INPUT FOR THIS TASK.
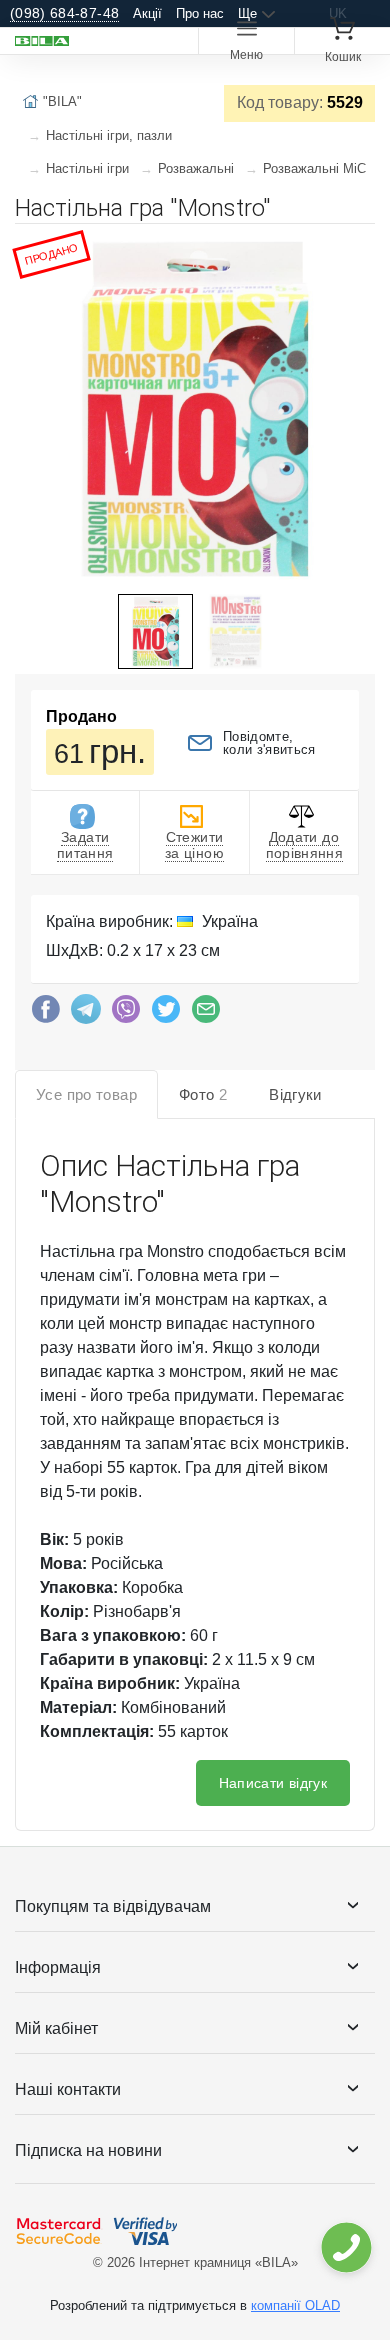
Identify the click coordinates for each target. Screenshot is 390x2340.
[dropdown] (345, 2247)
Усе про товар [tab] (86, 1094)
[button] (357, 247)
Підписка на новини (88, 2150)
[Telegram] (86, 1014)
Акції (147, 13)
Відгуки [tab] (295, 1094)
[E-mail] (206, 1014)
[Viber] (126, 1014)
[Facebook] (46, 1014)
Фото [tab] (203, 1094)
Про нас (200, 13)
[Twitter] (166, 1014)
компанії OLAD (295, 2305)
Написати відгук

WORK ORDER. Each record above is to be written out exactly; the pictures are not.

SOLVED EXERCISE.
Identify the click coordinates for each target. Screenshot is 390x2340.
[dropdown] (345, 2247)
Усе про товар [tab] (86, 1094)
[button] (357, 247)
Підписка на новини (88, 2150)
[Telegram] (86, 1014)
Акції (147, 13)
Відгуки [tab] (295, 1094)
[E-mail] (206, 1014)
[Viber] (126, 1014)
[Facebook] (46, 1014)
Фото [tab] (203, 1094)
Про нас (200, 13)
[Twitter] (166, 1014)
компанії OLAD (295, 2305)
Написати відгук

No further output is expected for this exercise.